Don’t Tell Me to Stop Crying

I’ve noticed that in the moments when my eyes are full of tears that haven’t yet spilled, the world looks different.  Everything vibrates and blurs together, the light sparkles, the colors sear.  I like to live in this place when I happen upon it.

On more than one occasion I’ve cried so hard and for so long that my lips have swollen to numbness.

On feeling better after crying: 

Sometimes I do, more often I don’t

Because it gives me a horrible headache

But then it also gives me release

When I look for books about crying, why are nearly all of them for kids?

I’ll never forget the first time I saw my dad cry.  Same with my mom.

I was pretty young.  She was in the laundry room, and I walked past the doorway and saw her there. Likely I turned right around and went back into the house.  

Sometimes witnessing someone cry feels like an intrusion. Sometimes it feels like an opportunity for trust.  

I grew up painfully shy and easily embarrassed, and whenever this happened my face would ignite and turn tomato-red, my eyes filling with tears. I did everything in my power to ensure they wouldn’t spill over.

Now I sometimes find myself desperate for the time, the space to cry, only to be left empty-handed.  

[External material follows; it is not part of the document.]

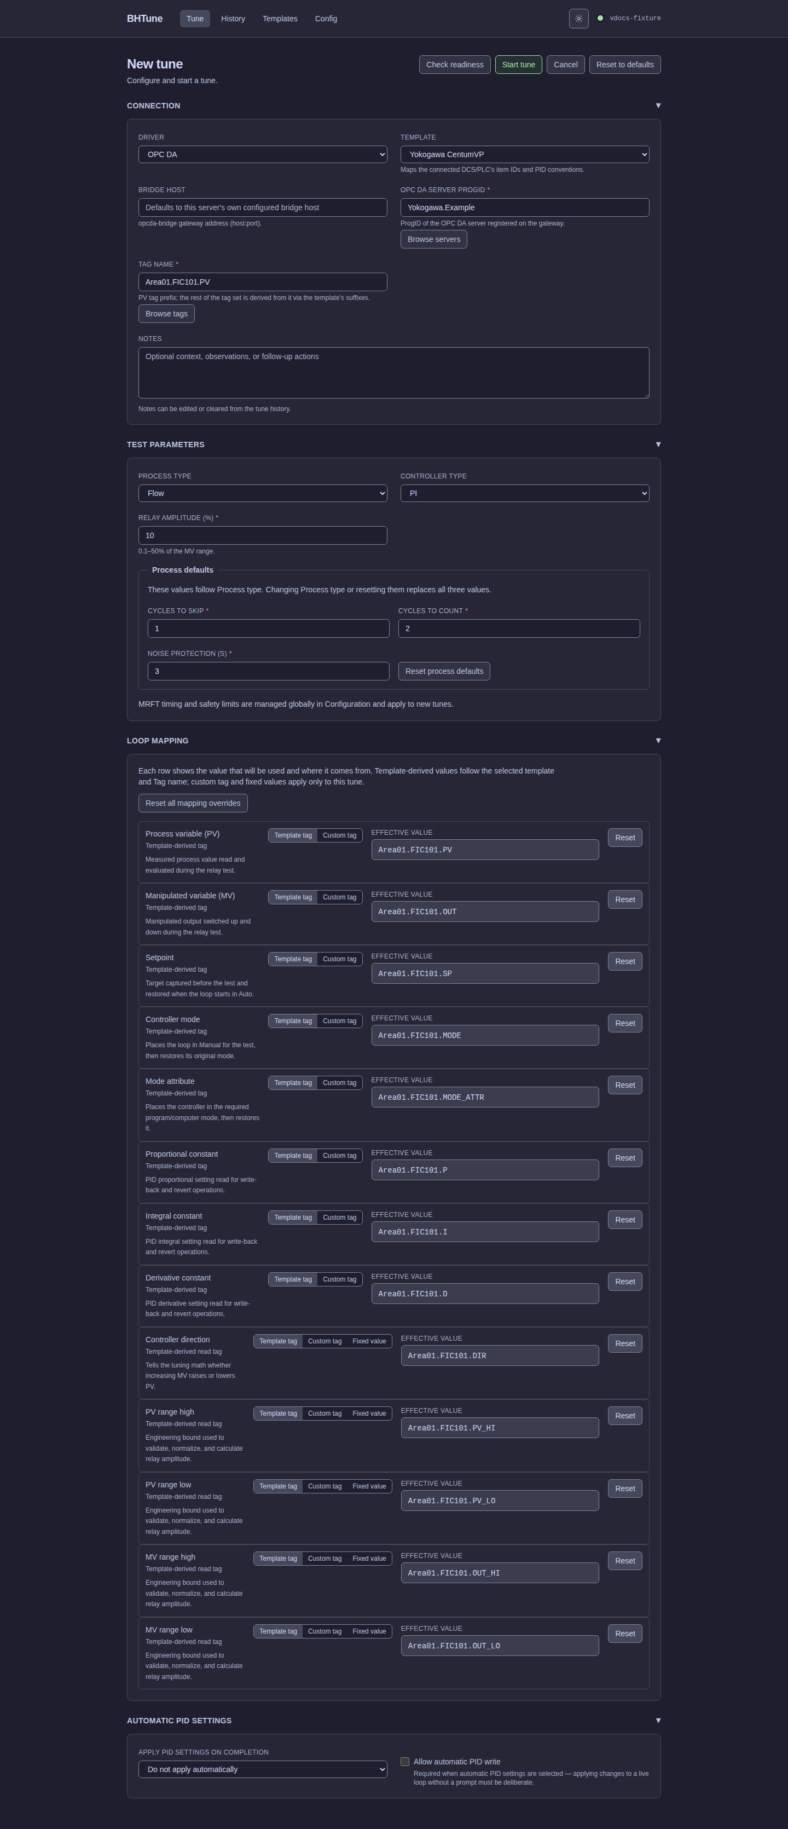
Task: Click the Browse servers button
Action: point(434,239)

Each time I start seeing a new therapist, I tell them that “I’m fine—I just cry a lot” as I cry through every session. I wonder what they think of that. And I wonder why I can’t seem to stop.

Perhaps when we cry, we’re trying to remind ourselves of the love and care we received as infants, if we were so lucky. Sometimes in yoga we come into fetal position after savasana, and that always makes me want to cry a little. And there I cry because, reminded of my vulnerability, of my worthiness of love, I recognize how horribly I treat myself.

Making music requires such vulnerability that I would often cry during elementary piano lessons, and sometimes during voice lessons in college. Not because I felt the music so deeply but because I so desperately wanted it to be good, to be right. I was so ashamed to cry during a freshman lesson with a GTA that I told her there was something in my eye, while I was continuously unable to sing because of the wavering in my throat that always accompanies tears.

Later in college my music colleagues remarked that I knew how to make people cry with my performances. It wasn’t for show—after all, I knew the feeling so well, and I would often end up crying, too. Eventually I learned how to cry and sing at the same time.

I do love it when books make me cry. And music. And art.

I’d like to highlight three books about tears and crying—two of which I’ve read and loved, and the last of which I look forward to reading upon its October release date. 

The Crying Book

I give full credit to this book for my modern pro-crying philosophy.  Here’s my review from when I read it last fall: 

When, where, why do we cry? How is it that some are predisposed to cry little and others to weep endlessly? Why does it so often feel shameful? When does it relieve us, does it trap us in depression? Peaceful and powerful, The Crying Book is a poetic examination of the art of weeping. Poet Heather Christle meditates on tears, grief, in a graceful mourning song held together by personal experiences, scientific insight, and her most beloved—poetry. In the face of great loss, Christle’s account is crystalline and mystical, a necessary embrace for the bereaved, a validating manifesto to the tearful.

Why Do We Cry?

I’ve fallen in love with this picture book.  It gorgeously illustrates many of the different reasons why people cry, with touching symbolism throughout, and even includes facts and activities about tears at the end.

WHITE TEARS/BROWN SCARS: HOW WHITE FEMINISM BETRAYS WOMEN OF COLOR

I’m looking forward to reading this book, which is set to be released this October.  The phrase “white tears” can refer to the tears that white women shed to incriminate Black folx, or in a broader sense, it pokes fun at those who take offense when their white privilege is threatened.  This book details how white feminism has oppressed women of color through historical and modern day examples.

-Mary Wahlmeier Bracciano is a Youth Services Assistant at Lawrence Public Library.